Intensa mirada y labios rojos; esos de la mujer valiente, de la que dice aquí estoy, sálvese quien pueda; pero aquí no se salva ni la madre que lo parió. El cáncer le ha arrebatado la vida a Carmen Alborch. A ella y a tantas personas que no tendríamos hojas suficientes que contaran qué significa la lucha. Y la suya no fue esa. Eso estaba chupado.
Su historia comenzó cuando España salía de la marasma; de ese lugar en donde las mujeres estaban ninguneadas entre sartenes, mujeres brillantes que también habrán muerto ya, porque aquí no se libra nadie, pero ellas no pudieron hacer nada. Nada más o nada menos que cuidar de su familia y sacar a sus hijos adelante. Mujeres, pocas, esas afortunadas que se licenciaron y que pudieron pegar un puñetazo en la mesa, como ella.
Entonces Carmen hablaba de feminismo, de igualdad, que no es lo mismo que igual da, porque no da igual. Las siguen matando, las seguimos enterrando, siguen con las sartenes las que no se han podido liberar porque en su pueblo no está bien visto y hablamos cincuenta años después.

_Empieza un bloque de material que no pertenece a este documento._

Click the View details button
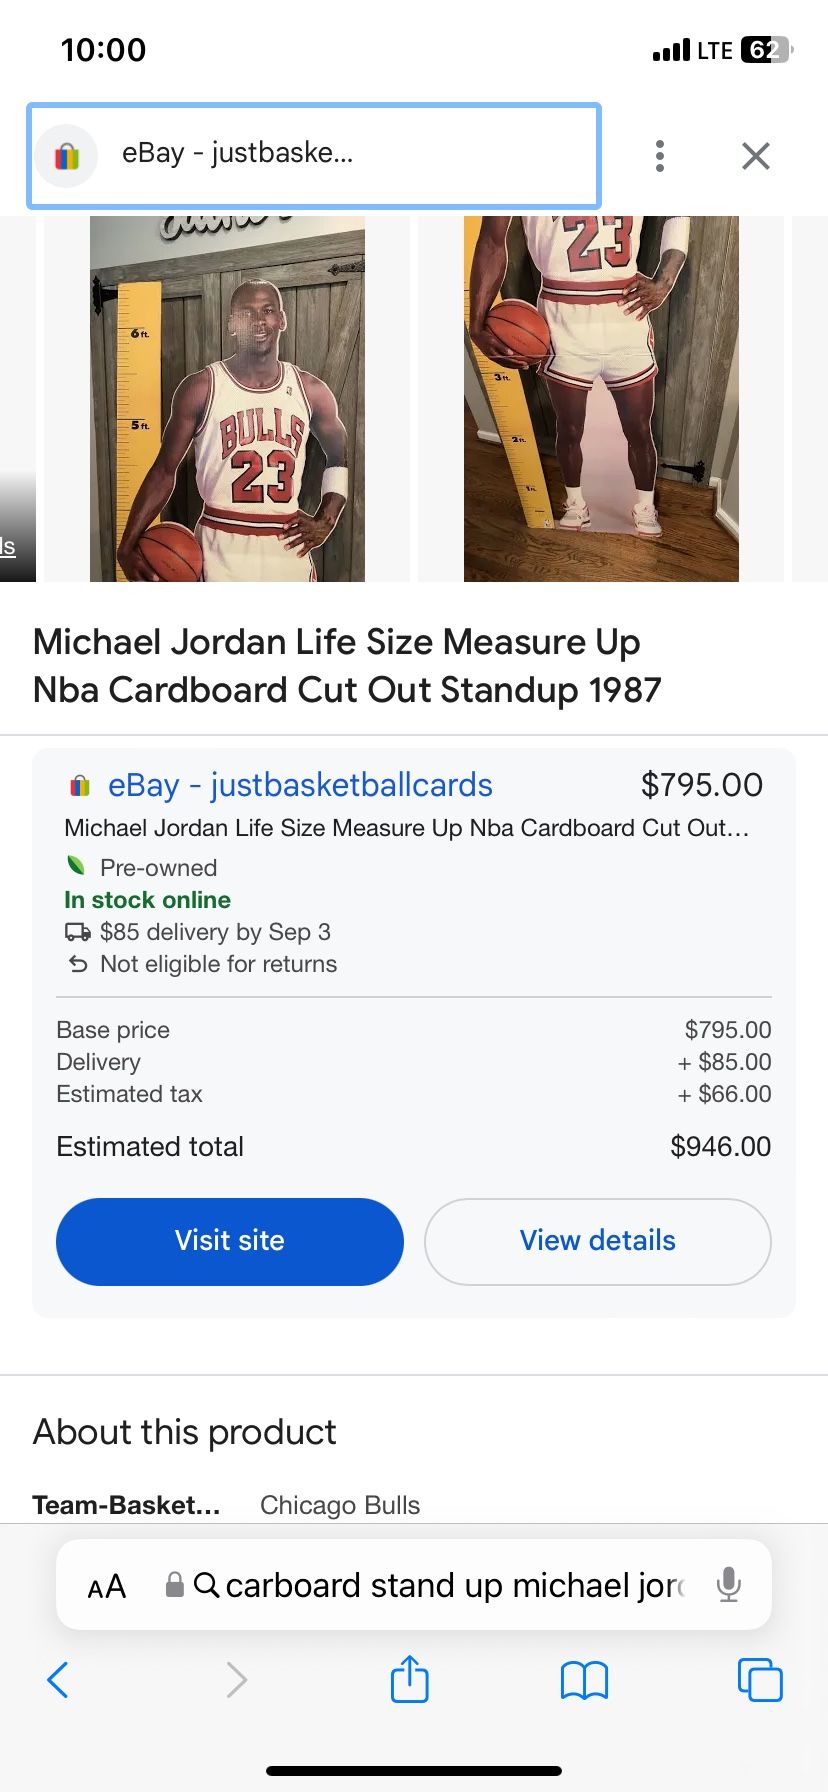The image size is (828, 1792). click(x=597, y=1241)
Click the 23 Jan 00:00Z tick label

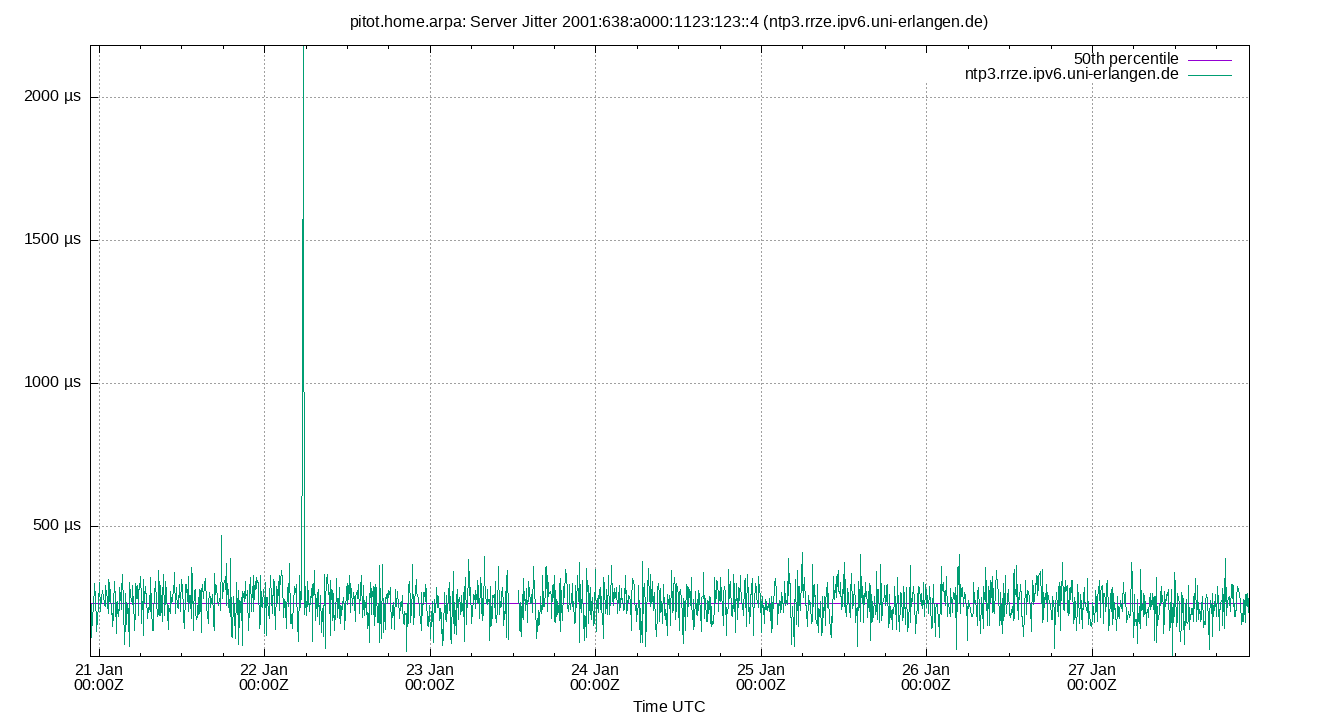pyautogui.click(x=429, y=678)
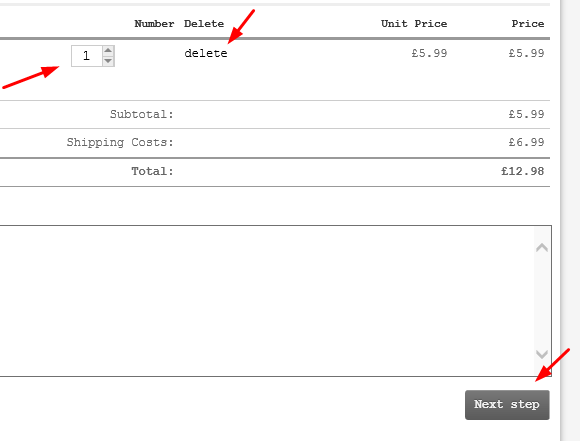The height and width of the screenshot is (441, 580).
Task: Click the £12.98 total amount
Action: (523, 171)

Se ha ido una rosa que reivindicaba por amor propio lo único que nos queda, que no es otra cosa que nuestros derechos, y ella hablaba siempre de libertad, de ser mujeres libres. Valores y principios de una mujer singular que con melena y su sonrisa singular, sus labios bermellón francés, llegaba directamente al respetable. Realidades que fueron transformadas con su esfuerzo, entre las que destaco la protección de la mujer, hablaba ya entonces de violencia de género… En fin, ella puso los primeros tabiques y ella ahora, sin desmoronarse, deja un brillante legado y el respeto de todos los que la vieron intervenir.
Sus palabras nunca sonaron huecas, porque recuperar los derechos de la mujer, poco a poco, en esa España sin mimbres, no fue tarea fácil. Mujeres que hoy se tildan de empoderadas no serían nada sin este precedente u otros similares de las políticas de entonces; esas que no fueron «miembras», sino un equipo que trabajó codo con codo con los hombres de aquel lugar. El entramado del complejo patriarcado que les hacía doblegarse y aún hoy, siguen los coletazos de entonces. No eran techos de cristal, eran muros indestructibles, lugares en donde jamás existía el nombre de una mujer, y Carmen luchó por todas nosotras.
Escritora, defensora a ultranza de los derechos de las mujeres, fue ministra de Cultura del gobierno socialista en el ocaso de la era de Felipe González entre 1993 y 1996. Decana de la facultad de Derecho de Castellón, fue también profesora de derecho mercantil y directora del Instituto Valenciano de arte Moderno. Firme defensora de la cultura, impulsó el mecenazgo como fórmula para financiar la misma, y avanzó en la ampliación del Museo del Prado y del Reina Sofía.
En unas de sus últimas intervenciones comentaba que tenía presente a Virginia Wolff cuando afirmaba que la belleza del mundo tiene dos filos; unos nos harán reír y otros llorar, pero ambos nos parten el corazón. Serenamente aceptó su enfermedad y solamente decía «que tinguem sort» como cantaba Lluis Llach, (que tengamos suerte).
Adiós Carmen, muchas gracias por tu lucha, descansa en paz.